世界的ファッションデザイナー、コシノジュンコさんの過去最大規模となる展覧会「コシノジュンコ 原点から現点」があべのハルカス美術館(大阪市阿倍野区)で開かれている。2024年1月21日(日)まで。
コシノさんが手掛けた衣装やデザイン画、写真パネルや映像演出など、多岐にわたるジャンルの作品約200点を紹介。前半部では、画家を志していた高校時代に描いたデッサンや油彩画、新人デザイナーの登竜門「装苑賞」を最年少受賞した際の作品(1960年)、70年大阪万博のガイドが着用したユニフォームなど、コシノさんの創造の「原点」を見ることができる。
目玉の一つは、華やかな衣装をまとい、会場に並ぶ多数のマネキン。実際のショーの映像とあいまって、まるでステージを見ているかのような臨場感を生み出している。
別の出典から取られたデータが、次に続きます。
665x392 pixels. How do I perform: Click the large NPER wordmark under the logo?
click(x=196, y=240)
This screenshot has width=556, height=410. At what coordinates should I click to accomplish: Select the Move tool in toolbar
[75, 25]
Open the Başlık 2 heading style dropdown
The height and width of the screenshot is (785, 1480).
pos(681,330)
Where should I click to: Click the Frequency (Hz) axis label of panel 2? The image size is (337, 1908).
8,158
約100着におよぶ斬新な衣装群は圧巻だ。
1980年代以降、「対極」のコンセプトで制作したものも。ドレス「POROPORO」は、円を幾重にも重ねた形状が特徴的な、迫力溢れる作品。合成ゴム素材を使うことによって継ぎ目をなくした「Spike Dress」には、コシノさんの世界観「天衣無縫の美しさと神秘」が込められている。
近年、デザインのフィールドをスポーツや舞台関係にも広げているコシノさん。その代表例として紹介されているのは、「和太鼓エンターテインメント集団DRUM TAO」の舞台衣装だ。奏者の鍛え上げられた身体にフィットしつつも激しい動きを妨げないデザインは、世界的に活躍する同集団のハイレベルなパフォーマンスを後押ししている。会場では約30着の衣装とともに映像演出も楽しめる。
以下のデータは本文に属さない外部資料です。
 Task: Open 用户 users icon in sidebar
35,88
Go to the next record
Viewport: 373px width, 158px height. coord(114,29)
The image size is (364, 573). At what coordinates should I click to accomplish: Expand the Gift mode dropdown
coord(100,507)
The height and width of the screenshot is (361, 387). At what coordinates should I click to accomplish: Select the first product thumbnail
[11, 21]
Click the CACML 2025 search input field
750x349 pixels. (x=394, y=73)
コシノさんは大阪府岸和田出身。報道関係者向けの内覧会で、コシノさんは「高校時代、(あべのハルカス美術館近くの)天王寺の美術館に通っていた」と明かし、「デザインがなければ方向性がないし、面白くないし、時代性もない。(今回の展示を)年齢を問わずいろいろな人に見てもらいたい。そこで一つでも感じるものがあれば、将来の日本の元気につながるのではないか」と話した。
◆「コシノジュンコ 原点から現点」
会場:あべのハルカス美術館(〒545-6016 大阪市阿倍野区阿倍野筋1-1-43 あべのハルカス16階)
会期:2023年11月23日(木・祝)~2024年1月21日(日)
開館時間:火~金/10:00~20:00、月土日祝/10:00~18:00。いずれの日も入館は閉館の30分前まで。